=== EXERCISE ===
Return, exactly as written, the lines of the material from its top through the line with "Given: Open reviewer name Paula Videtta", keeping pictures out.

(PROVIDED INFORMATION Opens)

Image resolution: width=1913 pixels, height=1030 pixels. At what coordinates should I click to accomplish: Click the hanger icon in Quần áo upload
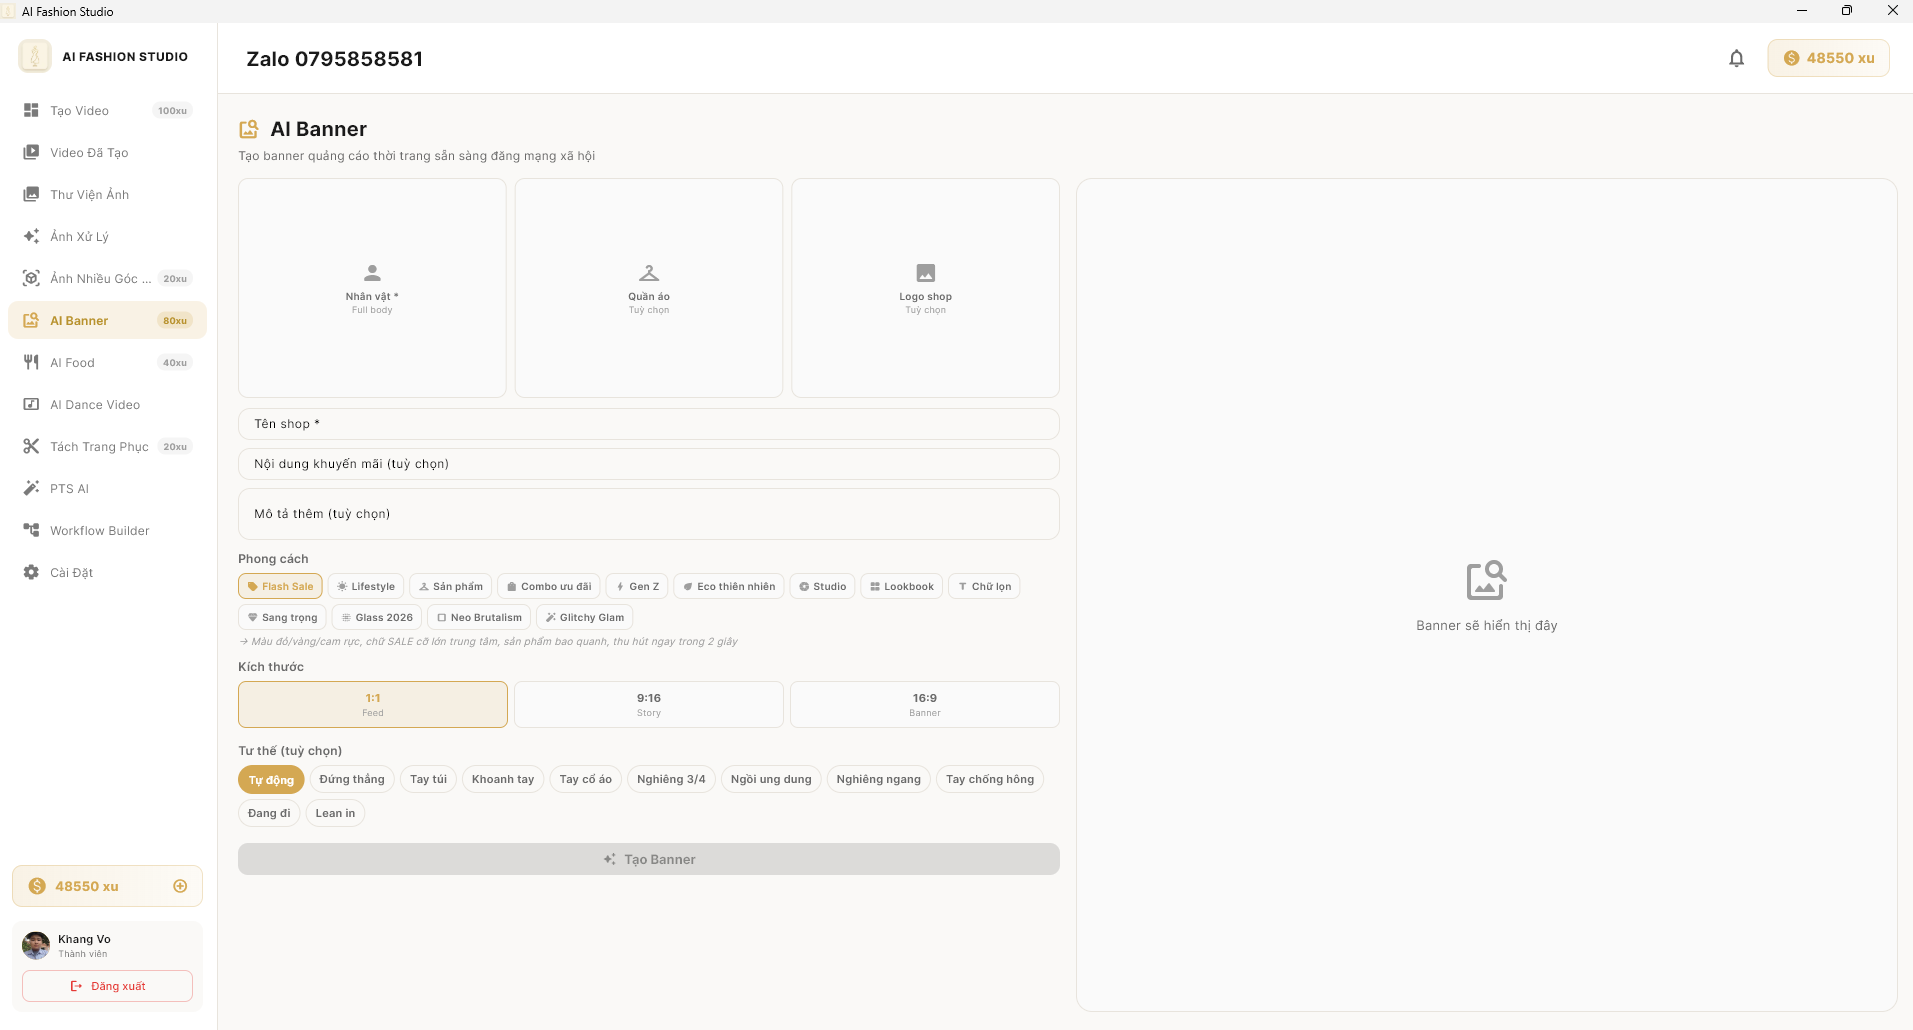[649, 273]
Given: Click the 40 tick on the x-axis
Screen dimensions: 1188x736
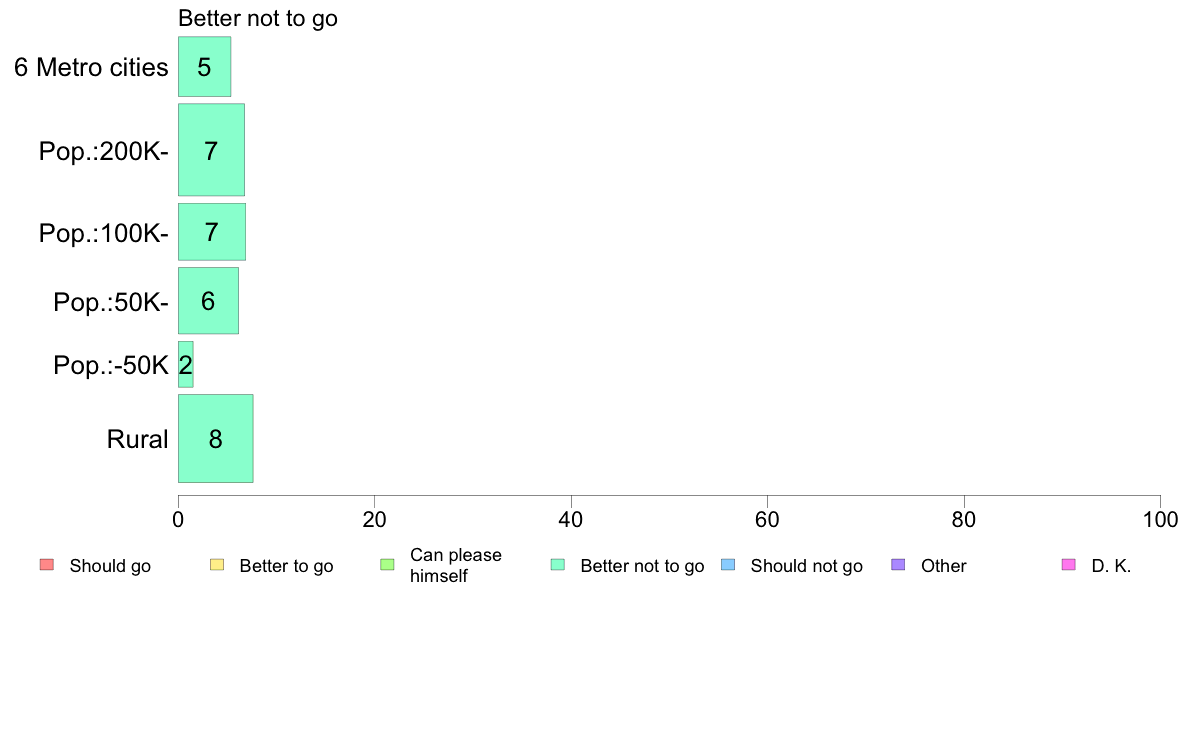Looking at the screenshot, I should (x=570, y=520).
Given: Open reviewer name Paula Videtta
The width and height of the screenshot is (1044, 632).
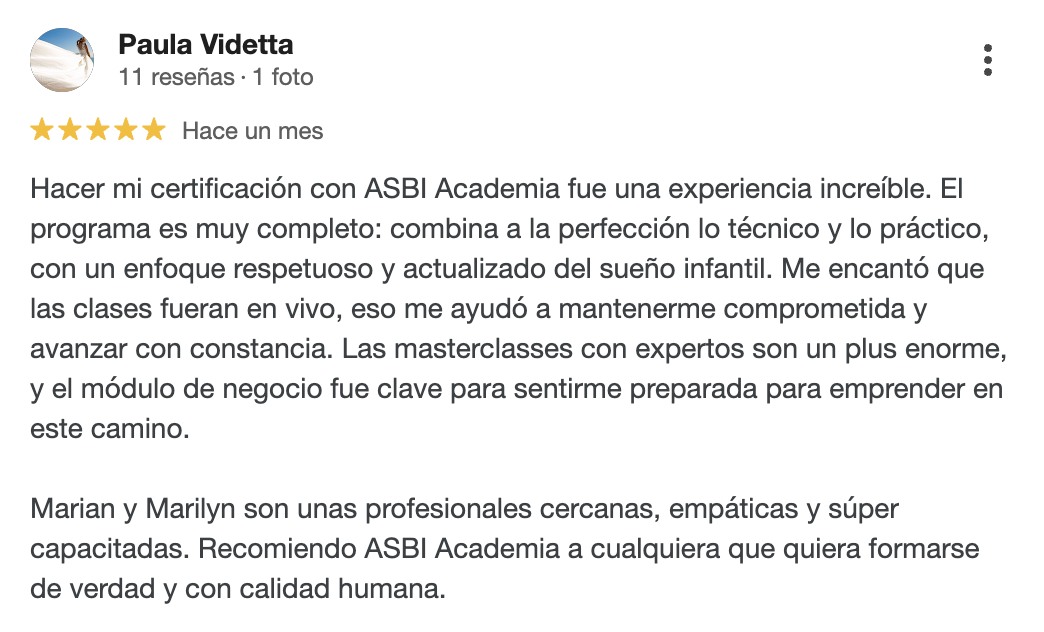Looking at the screenshot, I should [205, 45].
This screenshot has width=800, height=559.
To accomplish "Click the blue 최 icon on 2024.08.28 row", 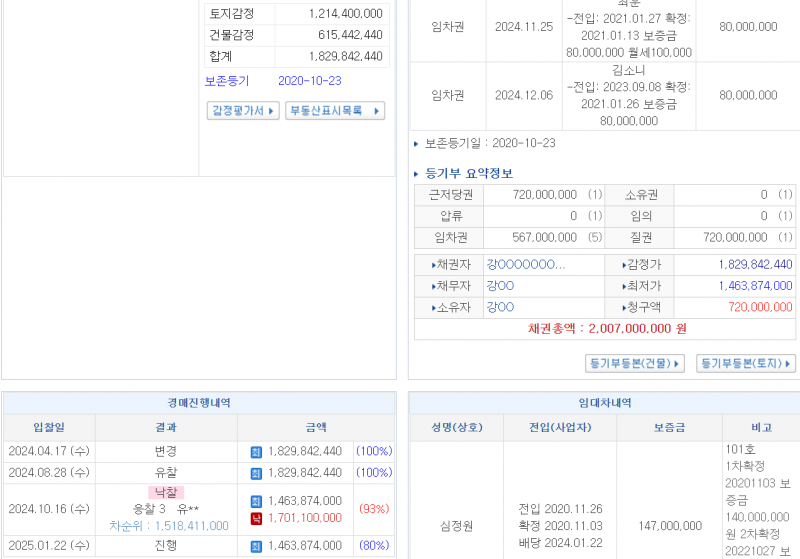I will point(256,472).
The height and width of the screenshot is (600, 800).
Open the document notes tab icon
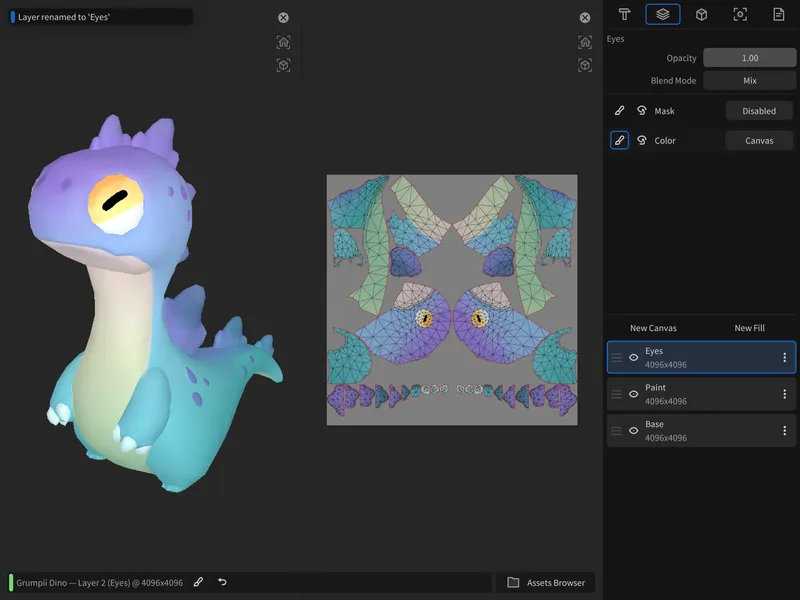pos(778,14)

(PROVIDED INFORMATION Closes)

=== PROBLEM SOLUTION ===
Image resolution: width=1913 pixels, height=1030 pixels. At what coordinates should I click to accomplish: Click the hanger icon in Quần áo upload
[649, 273]
Given: Click the 40 tick on the x-axis
Screen dimensions: 1188x736
Looking at the screenshot, I should (x=570, y=520).
Given: Open reviewer name Paula Videtta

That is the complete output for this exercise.